╭─ DATA SECTION

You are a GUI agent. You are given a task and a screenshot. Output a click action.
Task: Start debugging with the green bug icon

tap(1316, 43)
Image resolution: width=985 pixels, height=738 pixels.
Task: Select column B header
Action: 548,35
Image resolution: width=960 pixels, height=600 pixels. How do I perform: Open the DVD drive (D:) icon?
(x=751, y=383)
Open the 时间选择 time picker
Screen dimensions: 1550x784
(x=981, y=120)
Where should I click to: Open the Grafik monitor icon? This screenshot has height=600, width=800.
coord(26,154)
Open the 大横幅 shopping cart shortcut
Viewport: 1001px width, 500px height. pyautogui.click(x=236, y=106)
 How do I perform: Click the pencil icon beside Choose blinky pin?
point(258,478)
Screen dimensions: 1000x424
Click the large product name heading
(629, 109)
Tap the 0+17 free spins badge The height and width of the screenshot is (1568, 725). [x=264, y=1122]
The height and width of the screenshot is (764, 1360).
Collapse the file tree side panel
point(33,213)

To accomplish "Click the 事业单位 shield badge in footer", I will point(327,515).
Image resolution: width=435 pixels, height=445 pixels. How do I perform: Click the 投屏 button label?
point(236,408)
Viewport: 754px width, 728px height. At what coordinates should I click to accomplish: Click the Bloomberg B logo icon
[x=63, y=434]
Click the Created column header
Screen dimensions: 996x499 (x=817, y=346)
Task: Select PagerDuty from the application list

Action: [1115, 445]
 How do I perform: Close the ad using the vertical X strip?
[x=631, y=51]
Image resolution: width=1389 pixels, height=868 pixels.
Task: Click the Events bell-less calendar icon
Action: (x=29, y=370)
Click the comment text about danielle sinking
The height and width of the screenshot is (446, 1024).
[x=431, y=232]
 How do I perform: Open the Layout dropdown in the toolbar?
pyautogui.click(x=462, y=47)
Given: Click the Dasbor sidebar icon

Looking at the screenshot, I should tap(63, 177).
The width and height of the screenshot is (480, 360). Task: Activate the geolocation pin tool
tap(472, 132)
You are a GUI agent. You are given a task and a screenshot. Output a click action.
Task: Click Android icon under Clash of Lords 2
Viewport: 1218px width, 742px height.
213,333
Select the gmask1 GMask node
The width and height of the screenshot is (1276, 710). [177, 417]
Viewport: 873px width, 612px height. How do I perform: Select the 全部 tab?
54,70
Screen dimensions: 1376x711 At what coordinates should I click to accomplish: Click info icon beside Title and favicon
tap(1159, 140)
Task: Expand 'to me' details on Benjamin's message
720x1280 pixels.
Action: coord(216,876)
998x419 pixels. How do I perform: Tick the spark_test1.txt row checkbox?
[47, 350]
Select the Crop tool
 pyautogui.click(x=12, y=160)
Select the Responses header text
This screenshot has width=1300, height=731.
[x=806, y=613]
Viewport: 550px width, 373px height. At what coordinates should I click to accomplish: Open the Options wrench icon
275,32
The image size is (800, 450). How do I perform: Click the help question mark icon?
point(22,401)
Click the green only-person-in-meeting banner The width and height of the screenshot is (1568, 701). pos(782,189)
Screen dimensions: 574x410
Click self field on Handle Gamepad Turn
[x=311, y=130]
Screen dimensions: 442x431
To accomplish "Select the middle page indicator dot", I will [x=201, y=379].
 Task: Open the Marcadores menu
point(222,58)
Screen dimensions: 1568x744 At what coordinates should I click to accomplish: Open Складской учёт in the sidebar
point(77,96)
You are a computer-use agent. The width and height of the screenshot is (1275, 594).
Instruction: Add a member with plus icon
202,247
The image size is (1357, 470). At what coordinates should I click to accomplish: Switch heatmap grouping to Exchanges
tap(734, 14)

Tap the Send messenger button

╰─

■ PROBLEM TO WORK ON:
Every entry must appear in the answer, reproduced exactly.

■ RESULT OF THIS TASK:
You are a GUI agent. You are given a task and a screenshot. Output a click action.
Task: Start debugging with the green bug icon

tap(1316, 43)
Image resolution: width=985 pixels, height=738 pixels.
Task: Select column B header
Action: 548,35
Image resolution: width=960 pixels, height=600 pixels. How do I perform: Open the DVD drive (D:) icon?
(x=751, y=383)
Open the 时间选择 time picker
Screen dimensions: 1550x784
(x=981, y=120)
Where should I click to: Open the Grafik monitor icon? This screenshot has height=600, width=800.
coord(26,154)
Open the 大横幅 shopping cart shortcut
Viewport: 1001px width, 500px height. pyautogui.click(x=236, y=106)
 How do I perform: Click the pencil icon beside Choose blinky pin?
point(258,478)
Screen dimensions: 1000x424
Click the large product name heading
(629, 109)
Tap the 0+17 free spins badge The height and width of the screenshot is (1568, 725). [x=264, y=1122]
The height and width of the screenshot is (764, 1360).
Collapse the file tree side panel
point(33,213)

To accomplish "Click the 事业单位 shield badge in footer", I will point(327,515).
Image resolution: width=435 pixels, height=445 pixels. How do I perform: Click the 投屏 button label?
point(236,408)
Viewport: 754px width, 728px height. At what coordinates should I click to accomplish: Click the Bloomberg B logo icon
[x=63, y=434]
Click the Created column header
Screen dimensions: 996x499 (x=817, y=346)
Task: Select PagerDuty from the application list

Action: [1115, 445]
 How do I perform: Close the ad using the vertical X strip?
[x=631, y=51]
Image resolution: width=1389 pixels, height=868 pixels.
Task: Click the Events bell-less calendar icon
Action: (x=29, y=370)
Click the comment text about danielle sinking
The height and width of the screenshot is (446, 1024).
[x=431, y=232]
 How do I perform: Open the Layout dropdown in the toolbar?
pyautogui.click(x=462, y=47)
Given: Click the Dasbor sidebar icon

Looking at the screenshot, I should tap(63, 177).
The width and height of the screenshot is (480, 360). Task: Activate the geolocation pin tool
tap(472, 132)
You are a GUI agent. You are given a task and a screenshot. Output a click action.
Task: Click Android icon under Clash of Lords 2
Viewport: 1218px width, 742px height.
213,333
Select the gmask1 GMask node
The width and height of the screenshot is (1276, 710). [177, 417]
Viewport: 873px width, 612px height. How do I perform: Select the 全部 tab?
54,70
Screen dimensions: 1376x711 At what coordinates should I click to accomplish: Click info icon beside Title and favicon
tap(1159, 140)
Task: Expand 'to me' details on Benjamin's message
720x1280 pixels.
Action: coord(216,876)
998x419 pixels. How do I perform: Tick the spark_test1.txt row checkbox?
[47, 350]
Select the Crop tool
 pyautogui.click(x=12, y=160)
Select the Responses header text
This screenshot has width=1300, height=731.
[x=806, y=613]
Viewport: 550px width, 373px height. At what coordinates should I click to accomplish: Open the Options wrench icon
275,32
The image size is (800, 450). How do I perform: Click the help question mark icon?
point(22,401)
Click the green only-person-in-meeting banner The width and height of the screenshot is (1568, 701). pos(782,189)
Screen dimensions: 574x410
Click self field on Handle Gamepad Turn
[x=311, y=130]
Screen dimensions: 442x431
To accomplish "Select the middle page indicator dot", I will [x=201, y=379].
 Task: Open the Marcadores menu
point(222,58)
Screen dimensions: 1568x744 At what coordinates should I click to accomplish: Open Складской учёт in the sidebar
point(77,96)
You are a computer-use agent. The width and height of the screenshot is (1275, 594).
Instruction: Add a member with plus icon
202,247
The image size is (1357, 470). At what coordinates should I click to accomplish: Switch heatmap grouping to Exchanges
tap(734, 14)

Tap the Send messenger button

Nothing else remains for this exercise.